Destin d’un transclasse

Martin Eden, de Pietro Marcello, place le roman de Jack London dans un contexte italien mais en respecte l’esprit.

Christophe Kantcheff  • 15 octobre 2019 abonné·es
Destin d’un transclasse
© crédit photo : Shellac productions

C’est une belle audace dont fait preuve Pietro Marcello en s’attaquant, pour son cinquième long métrage, à une adaptation de Martin Eden. Non parce que le roman de Jack London soulèverait des difficultés de reconstitution particulières. Mais, précisément, l’ambition du cinéaste était autre que d’en offrir une sage illustration.

Premier étonnement : l’action se passe à Naples, et le jeune marin Martin Eden est un bel Italien (interprété par Luca Marinelli, récompensé à la dernière Mostra par le prix d’interprétation). L’univers cinématographique suscité est tout autre que si le film était tourné aux États-Unis : il oscille entre le réalisme des premiers films pasoliniens et le faste décadent d’un Visconti.

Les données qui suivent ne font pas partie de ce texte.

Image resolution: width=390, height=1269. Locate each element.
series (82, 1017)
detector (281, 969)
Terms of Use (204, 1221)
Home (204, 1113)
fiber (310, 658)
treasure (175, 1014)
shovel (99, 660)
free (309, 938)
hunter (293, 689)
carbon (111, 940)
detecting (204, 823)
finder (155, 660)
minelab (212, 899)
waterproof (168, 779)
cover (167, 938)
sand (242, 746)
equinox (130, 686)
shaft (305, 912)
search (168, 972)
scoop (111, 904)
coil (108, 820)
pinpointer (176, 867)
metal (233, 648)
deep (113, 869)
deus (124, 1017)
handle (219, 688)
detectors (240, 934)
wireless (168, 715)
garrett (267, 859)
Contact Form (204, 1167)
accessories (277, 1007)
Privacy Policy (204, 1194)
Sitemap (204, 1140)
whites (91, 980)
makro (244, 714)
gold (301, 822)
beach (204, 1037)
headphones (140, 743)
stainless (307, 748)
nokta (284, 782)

Second défi : le cinéaste a cherché à rendre le présent de l’action incertain. Certes, l’intrigue se déroule principalement vers le début du XXe siècle. Mais des images documentaires datant des années 1970 ou 1980 surgissent comme autant de projections mentales dans l’esprit de Martin Eden. En outre, la bande-son réserve des surprises, avec des chansons qui datent notamment des années 1970 (« Salut », de Joe Dassin). Tandis que certains vêtements ou des personnages secondaires et des figurants évoquent d’autres périodes, comme celle du fascisme.

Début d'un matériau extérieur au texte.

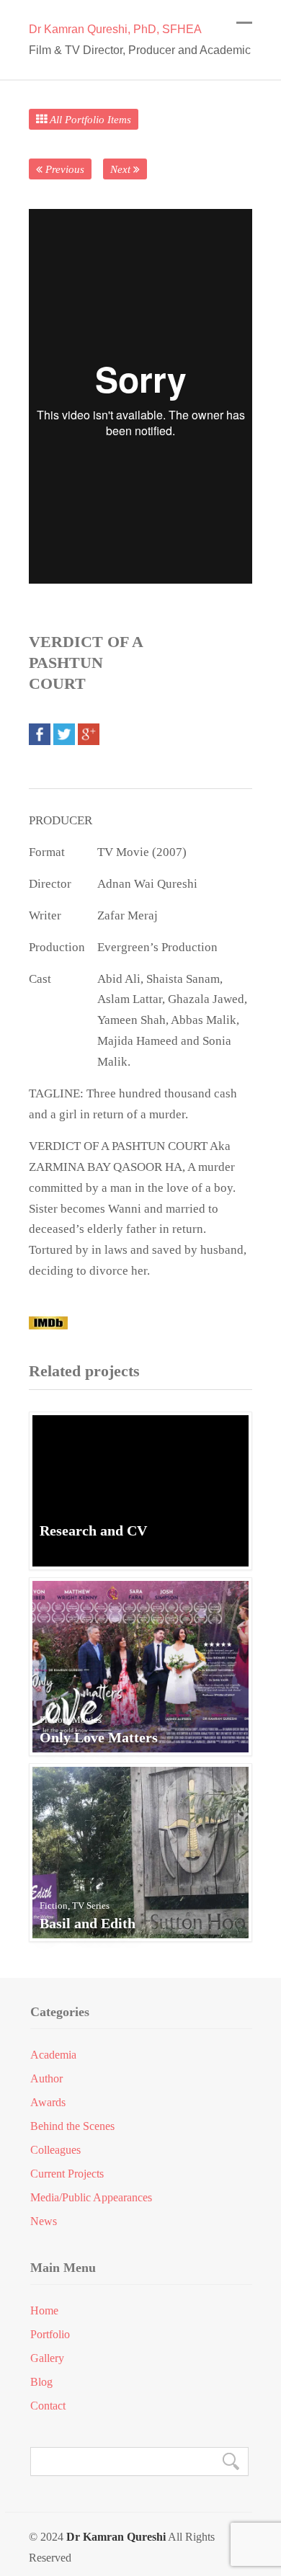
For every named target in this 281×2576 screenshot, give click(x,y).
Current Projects (67, 2174)
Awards (48, 2102)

Ces différences géographiques et ces sauts temporels ne sont pas sans créer des chocs esthétiques, qui arrachent le film à l’adaptation littérale du roman, plus encore que les ellipses narratives inévitables. Mais ils ne le rendent pas hétéroclite. L’objectif de Pietro Marcello, comme il l’indique dans le dossier de presse, est de décoller le chef-d’œuvre de Jack London de son contexte pour le faire résonner avec une histoire et une culture européennes, en l’occurrence italiennes. Mais ces ruptures ont aussi une cohérence sémantique. En effet, elles renvoient à des figures du populaire (la vie napolitaine, des images d’enfants dans une cité, des airs de variété…). Or, l’attachement à son milieu d’origine est bien ce qui ne cesse de hanter Martin Eden.

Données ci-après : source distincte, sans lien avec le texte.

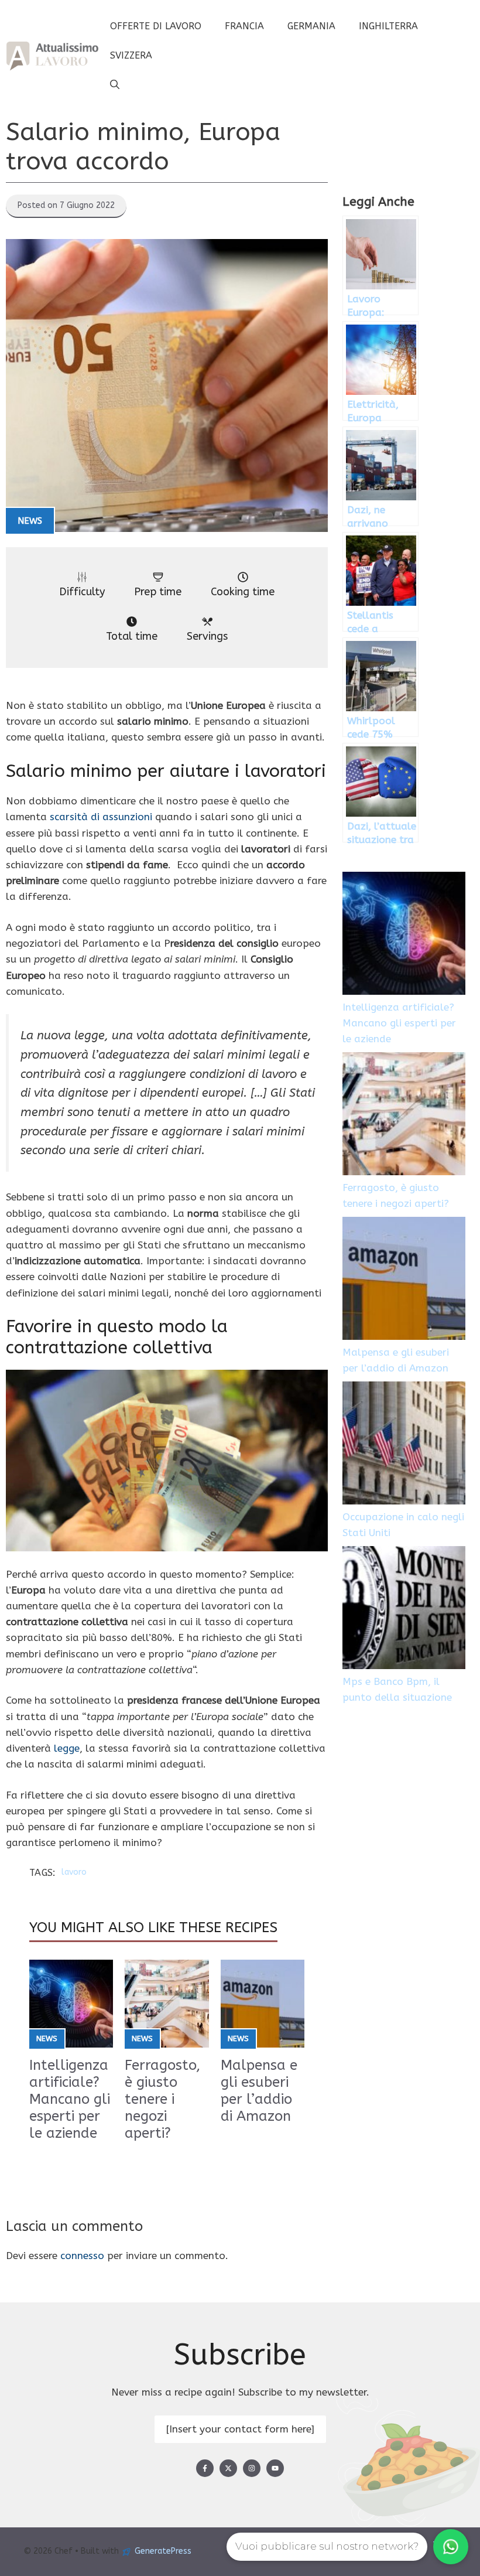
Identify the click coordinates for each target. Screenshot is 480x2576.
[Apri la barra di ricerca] (114, 85)
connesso (82, 2255)
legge (67, 1748)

Parmi les plus belles séquences, il y a celles où le jeune marin loue une chambre contre quelques travaux chez Maria (Carmen Pommella), une veuve avec enfant, pauvre et chaleureuse. Là, il trouve un soutien permanent pendant cette longue période de travail d’écriture acharné ne débouchant que sur l’indifférence et le refus des différentes revues auxquelles l’apprenti écrivain envoie ses textes. Au contraire, Elena (­Jessica Cressy), jeune femme bien née qu’il aime et qui a été son aiguillon pour sortir de son inculture, ne comprend pas ce qu’il écrit, réprouve la crudité de son regard. Le réalisme des récits de Martin Eden tranche avec le formalisme éthéré en vigueur de la seule littérature qu’elle a toujours connue.

Dans le roman, on peut lire cette phrase que Martin lancera plus tard à Elena : « Vous vouliez me rabaisser et me modeler à l’image des vôtres, d’après l’idéal de votre classe, les préjugés de votre classe. » Si, dès le début, il se sent mal à l’aise chez les bourgeois, il en découvre la superficialité arrogante. Lors d’un dîner avec ceux qui ne seront jamais sa belle-famille, il s’en prend avec vigueur à leur suffisance. Elena se déprend de lui : elle en a honte. Mais le succès littéraire survient, qui le fait lui-même changer de classe sociale.

Aux yeux de Martin Eden, cette réussite n’a pas de sens en soi, puisqu’il a perdu l’amour d’Elena. En outre, il s’est toujours déclaré individualiste, y compris devant un parterre de militants de cette nouvelle idéologie qu’est le socialisme. Il se retrouve déconnecté socialement de celui qu’il est profondément et qui s’exprime dans son écriture. Le film de Pietro Marcello montre combien ce hiatus rend le personnage amer, désillusionné. C’est en cela que le cinéaste reste heureusement fidèle à l’esprit du roman. Mais, jusqu’au bout, il en réinterprète la lettre. Ainsi, sur la plage de ses ultimes instants de vie, un groupe d’hommes rudoie un pauvre hère. Ils portent l’uniforme des chemises noires. Cette fin a le goût acide d’une Italie qui porte aussi en elle son propre poison.

Martin Eden, Pietro Marcello, 2 h 08.